Tender slices of sauteed chicken breasts in a lemon and pesto sauce served over linguine is a light, but satisfying meal.
Prep Time: 15 mins ■ Cook Time: 20 mins ■ Makes: 6 servings
INGREDIENTS
- 1 pkg. (16-ounce) linguine
- 2 tbsp butter
- 2 tbsp olive oil
- 3 cloves garlic minced
- 5 chicken breasts, sliced
- 1 cup heavy cream
- 8 oz. basil pesto
- 1/4 cup squeezed lemon juice
- 1/2 cup Parmesan cheese, grated
DIRECTIONS
- Add pasta to boiling water; cook according to package directions. When pasta is done, drain and keep warm.
- Meanwhile, in a large saucepan, combine butter, oil, and garlic and cook over medium-high heat; about 1-2 minutes. Add chicken and season with salt and pepper.
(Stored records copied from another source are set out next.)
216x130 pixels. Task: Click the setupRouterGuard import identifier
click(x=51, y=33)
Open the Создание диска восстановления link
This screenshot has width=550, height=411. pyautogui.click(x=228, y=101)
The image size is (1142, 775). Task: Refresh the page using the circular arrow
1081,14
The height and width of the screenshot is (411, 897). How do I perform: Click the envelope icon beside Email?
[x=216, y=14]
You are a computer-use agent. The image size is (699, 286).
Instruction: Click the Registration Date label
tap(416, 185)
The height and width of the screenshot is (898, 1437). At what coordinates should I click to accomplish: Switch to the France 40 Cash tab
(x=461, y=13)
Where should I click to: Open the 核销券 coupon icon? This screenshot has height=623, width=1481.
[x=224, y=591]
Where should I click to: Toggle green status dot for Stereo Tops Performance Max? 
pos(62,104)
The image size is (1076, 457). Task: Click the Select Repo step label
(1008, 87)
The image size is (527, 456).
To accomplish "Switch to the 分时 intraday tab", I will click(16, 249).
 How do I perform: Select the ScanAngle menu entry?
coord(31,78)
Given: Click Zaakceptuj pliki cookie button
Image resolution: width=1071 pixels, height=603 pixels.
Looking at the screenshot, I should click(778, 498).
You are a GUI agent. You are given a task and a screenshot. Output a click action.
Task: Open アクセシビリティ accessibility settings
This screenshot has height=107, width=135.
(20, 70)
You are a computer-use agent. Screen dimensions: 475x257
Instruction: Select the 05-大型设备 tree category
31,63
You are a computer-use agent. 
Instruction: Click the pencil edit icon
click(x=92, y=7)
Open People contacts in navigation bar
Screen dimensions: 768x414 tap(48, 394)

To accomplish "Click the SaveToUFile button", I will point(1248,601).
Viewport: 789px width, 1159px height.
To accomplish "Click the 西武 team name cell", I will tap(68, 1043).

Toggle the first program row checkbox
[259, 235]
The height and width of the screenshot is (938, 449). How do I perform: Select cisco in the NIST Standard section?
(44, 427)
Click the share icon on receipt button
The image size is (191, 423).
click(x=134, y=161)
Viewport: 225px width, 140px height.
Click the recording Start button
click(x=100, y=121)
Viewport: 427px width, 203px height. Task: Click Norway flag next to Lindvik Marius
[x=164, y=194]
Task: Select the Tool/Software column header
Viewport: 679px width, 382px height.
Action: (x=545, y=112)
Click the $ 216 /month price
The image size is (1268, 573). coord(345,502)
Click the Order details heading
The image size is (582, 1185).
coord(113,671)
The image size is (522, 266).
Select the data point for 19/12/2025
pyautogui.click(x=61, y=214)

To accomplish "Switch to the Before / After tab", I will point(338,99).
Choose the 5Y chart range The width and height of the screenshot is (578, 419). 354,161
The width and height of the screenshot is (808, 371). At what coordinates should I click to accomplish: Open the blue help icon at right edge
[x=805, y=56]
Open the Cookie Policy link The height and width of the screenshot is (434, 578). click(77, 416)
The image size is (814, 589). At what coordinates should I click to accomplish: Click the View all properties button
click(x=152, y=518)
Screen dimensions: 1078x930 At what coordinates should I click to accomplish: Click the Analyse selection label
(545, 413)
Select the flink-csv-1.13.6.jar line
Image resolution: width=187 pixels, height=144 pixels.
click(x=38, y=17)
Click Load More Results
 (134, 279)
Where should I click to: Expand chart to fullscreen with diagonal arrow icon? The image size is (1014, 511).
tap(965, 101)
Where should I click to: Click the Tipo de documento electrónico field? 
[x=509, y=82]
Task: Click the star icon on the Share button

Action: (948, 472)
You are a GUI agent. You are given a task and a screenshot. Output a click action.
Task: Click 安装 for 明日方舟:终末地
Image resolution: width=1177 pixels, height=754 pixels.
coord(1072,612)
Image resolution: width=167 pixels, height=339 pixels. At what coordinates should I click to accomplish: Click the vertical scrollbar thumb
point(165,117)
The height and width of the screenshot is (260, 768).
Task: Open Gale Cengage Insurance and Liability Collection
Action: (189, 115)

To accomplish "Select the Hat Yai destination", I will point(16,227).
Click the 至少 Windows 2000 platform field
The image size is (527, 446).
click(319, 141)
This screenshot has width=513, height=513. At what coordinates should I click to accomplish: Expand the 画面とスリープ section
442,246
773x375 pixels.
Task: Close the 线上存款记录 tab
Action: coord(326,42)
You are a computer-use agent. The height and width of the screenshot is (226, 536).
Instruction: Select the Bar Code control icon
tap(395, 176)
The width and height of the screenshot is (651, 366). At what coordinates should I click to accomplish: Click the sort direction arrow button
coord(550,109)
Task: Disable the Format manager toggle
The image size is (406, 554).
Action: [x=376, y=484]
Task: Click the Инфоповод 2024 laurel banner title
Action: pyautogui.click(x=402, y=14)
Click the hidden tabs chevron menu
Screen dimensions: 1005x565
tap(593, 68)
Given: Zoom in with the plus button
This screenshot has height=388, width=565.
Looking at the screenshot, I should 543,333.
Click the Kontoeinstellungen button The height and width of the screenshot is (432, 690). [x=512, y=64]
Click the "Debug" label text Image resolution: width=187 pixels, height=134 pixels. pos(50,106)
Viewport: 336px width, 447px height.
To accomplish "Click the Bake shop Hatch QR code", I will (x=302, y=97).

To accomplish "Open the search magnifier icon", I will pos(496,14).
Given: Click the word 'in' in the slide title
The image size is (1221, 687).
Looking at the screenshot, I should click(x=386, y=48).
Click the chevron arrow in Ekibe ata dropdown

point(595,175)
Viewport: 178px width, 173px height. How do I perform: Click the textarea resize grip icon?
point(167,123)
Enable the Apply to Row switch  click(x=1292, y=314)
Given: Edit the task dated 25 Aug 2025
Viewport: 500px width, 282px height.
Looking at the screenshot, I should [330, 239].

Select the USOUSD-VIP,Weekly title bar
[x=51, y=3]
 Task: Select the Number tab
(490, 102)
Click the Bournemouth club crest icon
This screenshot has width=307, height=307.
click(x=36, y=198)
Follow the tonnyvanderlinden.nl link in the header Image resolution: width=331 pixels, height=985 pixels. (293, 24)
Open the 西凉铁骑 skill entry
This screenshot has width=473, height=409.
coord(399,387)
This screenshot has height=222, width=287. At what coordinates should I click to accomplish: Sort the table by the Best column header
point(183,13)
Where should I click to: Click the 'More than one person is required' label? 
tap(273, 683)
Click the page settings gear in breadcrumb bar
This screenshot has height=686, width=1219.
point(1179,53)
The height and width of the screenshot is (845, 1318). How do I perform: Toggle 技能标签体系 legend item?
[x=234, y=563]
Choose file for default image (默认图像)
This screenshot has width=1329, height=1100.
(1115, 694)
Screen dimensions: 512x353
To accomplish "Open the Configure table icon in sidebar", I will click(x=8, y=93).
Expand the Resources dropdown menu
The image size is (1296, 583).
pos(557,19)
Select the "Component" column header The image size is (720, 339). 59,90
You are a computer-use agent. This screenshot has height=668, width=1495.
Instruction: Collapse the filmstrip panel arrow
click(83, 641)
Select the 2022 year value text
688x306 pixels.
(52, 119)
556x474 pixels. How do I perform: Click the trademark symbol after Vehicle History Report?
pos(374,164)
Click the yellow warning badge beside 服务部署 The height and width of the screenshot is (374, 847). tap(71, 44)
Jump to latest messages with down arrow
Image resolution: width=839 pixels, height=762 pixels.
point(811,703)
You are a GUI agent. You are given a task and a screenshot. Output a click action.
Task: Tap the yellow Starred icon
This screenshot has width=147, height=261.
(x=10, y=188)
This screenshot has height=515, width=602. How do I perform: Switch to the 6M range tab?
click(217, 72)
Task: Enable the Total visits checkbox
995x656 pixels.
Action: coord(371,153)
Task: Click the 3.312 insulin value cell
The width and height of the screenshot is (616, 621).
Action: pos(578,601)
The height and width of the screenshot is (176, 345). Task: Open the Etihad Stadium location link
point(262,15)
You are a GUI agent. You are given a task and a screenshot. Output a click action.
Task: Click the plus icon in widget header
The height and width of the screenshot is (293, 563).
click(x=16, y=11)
- Stir over medium heat until chicken is almost cooked through, about 4 to 6 minutes. Add the cream, combining well, and bring to a simmer; reduce heat to low.
- Add pesto, lemon juice, and Parmesan cheese. Toss over medium heat until chicken is thoroughly cooked and the mixture is hot.
- Place the warm linguine in a dish and top with chicken mixture, and serve.